Ophir, Grand prix FIFO France Télévisions 2020
"Ophir", l'histoire réparée de Bougainville
"Nombre des habitants de Bougainville, raconte Alexandre Berman, coréalisateur avec Olivier Pollet, ont cette croyance très ancrée que leur île est Ophir, cette terre où le roi Salomon est allé chercher ses trésors pour construire son temple."
Avant qu'elle ne se nomme Bougainville, ses habitants appelaient leur île dans l'archipel des Salomons, la terre sacrée. Sur cette terre, la Bougainville Cooper limited a installé une énorme mine à ciel ouvert. La mine de Panguna a été le catalyseur d'une guerre qui a duré plus de dix ans, qui a tué 10 % de la population, une guerre nommée "la crise de Bougainville". Entre la découverte des minéraux dans les années 1960 et le début de leur exploitation dans les années 1970, il y a eu, comme l'énonce pudiquement Alexandre Berman, des "épisodes coloniaux" dont la mine reste le stigmate le plus visible, celui d'une terre violée. Des populations sont déplacées sur des terres qui ne sont pas les leurs alors qu'à Bougainville, les terres sont coutumières et appartiennent traditionnellement aux femmes. Ces gens assistent impuissant à l'ensevelissement de cette terre si chargée de sens, de leurs villages où ils ont vécu immuablement de génération en génération. "C'est quelque chose qui est de l'ordre de l'anormal, raconte Alexandre Berman... Certains personnages m'ont dit que c'était la fin de la "lifeline", de la ligne de vie, parce que dès lors qu'ils ne sont plus sur leur terre coutumière, ils ne sont plus rien."
La contestation qui monte explose en 1989, c'est la guerre. Les combats dureront jusqu'en 1997.
Il y a encore des armes à Panguna
En 2014 et 2015, Olivier Pollet et Alexandre Berman, ont passé plus de trois mois dans les communautés et villages avoisinants la mine de Panguna et dans la ville d'Arawa sur la côte Est de Bougainville. Un an auparavant, Olivier Pollet avait écouté à Canberra (Australie), à l'occasion d'une conférence sur l'avenir de Bougainville, le président John Monis afficher sa volonté de rouvrir la mine de Panguna pour financer l'indépendance future... Le référendum promis par les autorités de Papouasie Nouvelle-Guinée dans l'accord de paix de 2001 devait alors se tenir entre 2015 et 2020. "La mine n'est pas le choix des populations qui ont déjà eu à en souffrir, regrette Alexandre Berman, mais celui du gouvernement autonome de Bougainville conseillé par des Australiens." Rouvrir cette mine, c'est rouvrir des blessures à peine cicatrisées.
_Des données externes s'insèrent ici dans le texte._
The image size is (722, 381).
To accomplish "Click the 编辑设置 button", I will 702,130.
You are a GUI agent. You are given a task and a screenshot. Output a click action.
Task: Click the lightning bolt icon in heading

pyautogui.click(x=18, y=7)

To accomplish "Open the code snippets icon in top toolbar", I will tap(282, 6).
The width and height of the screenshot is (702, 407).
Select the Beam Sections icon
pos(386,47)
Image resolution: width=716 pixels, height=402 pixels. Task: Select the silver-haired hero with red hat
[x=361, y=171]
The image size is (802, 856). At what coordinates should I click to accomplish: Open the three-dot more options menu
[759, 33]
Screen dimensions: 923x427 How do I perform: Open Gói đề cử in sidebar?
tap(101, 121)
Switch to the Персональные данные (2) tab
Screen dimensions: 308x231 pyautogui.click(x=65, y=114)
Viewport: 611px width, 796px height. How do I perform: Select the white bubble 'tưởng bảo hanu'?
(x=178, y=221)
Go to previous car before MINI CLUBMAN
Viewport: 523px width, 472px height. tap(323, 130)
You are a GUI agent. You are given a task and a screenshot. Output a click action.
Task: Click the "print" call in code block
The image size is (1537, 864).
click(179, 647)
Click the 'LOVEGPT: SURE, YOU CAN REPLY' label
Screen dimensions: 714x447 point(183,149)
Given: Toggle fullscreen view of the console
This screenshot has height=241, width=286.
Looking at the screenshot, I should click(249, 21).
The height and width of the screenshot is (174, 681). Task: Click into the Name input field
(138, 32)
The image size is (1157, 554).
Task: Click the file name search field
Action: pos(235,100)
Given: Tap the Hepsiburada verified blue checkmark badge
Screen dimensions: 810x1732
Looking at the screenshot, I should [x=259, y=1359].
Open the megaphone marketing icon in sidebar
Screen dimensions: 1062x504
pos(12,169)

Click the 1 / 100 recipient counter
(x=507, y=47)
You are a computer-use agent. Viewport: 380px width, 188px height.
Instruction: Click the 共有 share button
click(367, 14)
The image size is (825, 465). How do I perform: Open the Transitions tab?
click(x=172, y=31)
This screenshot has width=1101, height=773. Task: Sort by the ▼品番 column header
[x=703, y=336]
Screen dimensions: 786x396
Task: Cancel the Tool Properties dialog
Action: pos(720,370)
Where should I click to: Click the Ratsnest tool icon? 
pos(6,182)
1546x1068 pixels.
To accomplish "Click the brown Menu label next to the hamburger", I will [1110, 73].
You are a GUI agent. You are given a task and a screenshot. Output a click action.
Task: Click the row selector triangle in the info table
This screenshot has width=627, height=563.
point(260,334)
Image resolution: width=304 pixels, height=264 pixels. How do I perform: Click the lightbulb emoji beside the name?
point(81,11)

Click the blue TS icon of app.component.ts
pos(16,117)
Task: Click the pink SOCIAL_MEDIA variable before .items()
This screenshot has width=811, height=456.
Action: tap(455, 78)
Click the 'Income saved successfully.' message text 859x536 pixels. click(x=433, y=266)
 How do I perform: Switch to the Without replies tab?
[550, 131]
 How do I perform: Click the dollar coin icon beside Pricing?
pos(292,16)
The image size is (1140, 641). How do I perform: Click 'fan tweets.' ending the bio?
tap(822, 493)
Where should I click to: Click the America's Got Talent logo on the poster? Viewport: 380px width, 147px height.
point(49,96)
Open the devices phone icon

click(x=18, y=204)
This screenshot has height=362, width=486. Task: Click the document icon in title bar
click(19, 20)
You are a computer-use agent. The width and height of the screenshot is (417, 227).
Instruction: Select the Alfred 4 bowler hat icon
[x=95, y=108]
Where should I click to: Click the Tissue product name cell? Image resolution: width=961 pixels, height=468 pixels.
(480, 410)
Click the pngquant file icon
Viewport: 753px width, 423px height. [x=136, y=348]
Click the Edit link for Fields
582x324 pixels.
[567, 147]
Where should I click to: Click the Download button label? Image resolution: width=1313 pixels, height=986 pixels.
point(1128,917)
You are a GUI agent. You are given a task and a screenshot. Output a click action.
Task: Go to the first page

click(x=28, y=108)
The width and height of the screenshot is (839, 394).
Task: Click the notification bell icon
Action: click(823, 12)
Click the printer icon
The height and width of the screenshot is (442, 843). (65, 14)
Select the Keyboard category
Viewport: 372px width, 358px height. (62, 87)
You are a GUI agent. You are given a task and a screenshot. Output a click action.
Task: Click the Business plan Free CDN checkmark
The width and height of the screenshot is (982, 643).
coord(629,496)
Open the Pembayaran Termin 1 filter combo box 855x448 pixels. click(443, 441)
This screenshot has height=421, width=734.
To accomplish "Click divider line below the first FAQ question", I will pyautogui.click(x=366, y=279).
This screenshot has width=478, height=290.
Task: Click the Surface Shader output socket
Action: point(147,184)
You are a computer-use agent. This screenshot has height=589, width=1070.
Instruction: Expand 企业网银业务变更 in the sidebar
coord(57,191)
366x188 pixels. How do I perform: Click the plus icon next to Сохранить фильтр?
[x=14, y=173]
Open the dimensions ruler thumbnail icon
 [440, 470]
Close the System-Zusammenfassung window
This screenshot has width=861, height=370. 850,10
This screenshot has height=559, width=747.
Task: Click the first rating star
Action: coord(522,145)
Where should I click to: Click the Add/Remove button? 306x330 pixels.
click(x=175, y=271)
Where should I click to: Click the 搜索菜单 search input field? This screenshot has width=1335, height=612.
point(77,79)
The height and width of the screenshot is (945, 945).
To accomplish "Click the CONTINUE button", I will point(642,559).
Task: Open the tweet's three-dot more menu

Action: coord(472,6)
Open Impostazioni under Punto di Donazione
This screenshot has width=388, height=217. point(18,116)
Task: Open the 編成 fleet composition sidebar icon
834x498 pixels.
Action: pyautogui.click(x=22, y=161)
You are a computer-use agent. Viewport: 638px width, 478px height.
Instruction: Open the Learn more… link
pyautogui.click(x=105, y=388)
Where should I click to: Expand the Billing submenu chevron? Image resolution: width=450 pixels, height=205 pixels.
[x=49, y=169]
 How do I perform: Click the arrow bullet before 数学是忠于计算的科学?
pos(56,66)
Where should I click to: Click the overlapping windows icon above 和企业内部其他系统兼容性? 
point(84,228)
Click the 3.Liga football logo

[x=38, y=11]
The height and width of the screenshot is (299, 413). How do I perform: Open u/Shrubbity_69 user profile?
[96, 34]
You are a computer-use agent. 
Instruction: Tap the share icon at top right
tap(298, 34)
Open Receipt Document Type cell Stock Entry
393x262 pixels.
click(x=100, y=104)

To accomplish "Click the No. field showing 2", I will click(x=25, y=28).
Ce sont ces gens et cette terre que les deux réalisateurs ont pris pour héros collectif de leur documentaire. "C'est un film choral ou toutes les voix n'en portent qu'une, explique Alexandre Berman. On voulait explorer le souffle d'un lieu qui a vécu un drame, une histoire lourde mais qui en même temps contient la vie." Les réalisateurs se sont donnés pour mission de "réparer une histoire" à l'instar de l'ancien guerrier, Bruno qui, dans sa forêt, plante des arbres dans un acte de reconquête de la terre, ou encore Ruth, le personnage féminin du film... Mais la menace de la mine rend tenace celle de la guerre. Il y a encore des armes autour de Panguna. Le gouvernement de la République Mékamui formé des anciens chefs de la révolution contrôle toujours cette zone.
Le référendum consultatif qui a eu lieu en décembre 2019 a donné 98 % de votes en faveur de l'indépendance de Bougainville. Ce désir de liberté remonte à l'origine, à l'indépendance de la Papouasie Nouvelle-Guinée, en 1975. "C'est un désir enraciné qui, du fait de la crise et de la guerre, s'est décuplé, conclut Alexandre Berman. Si des projets miniers très concrets surgissaient à nouveau sur le territoire, ça créerait des complications, mais je ne pense pas que la mine rouvrira." Difficile de dire si, pour être tendance, leur film est ou non un film d'impact, il est en tout cas un beau film d'espoir.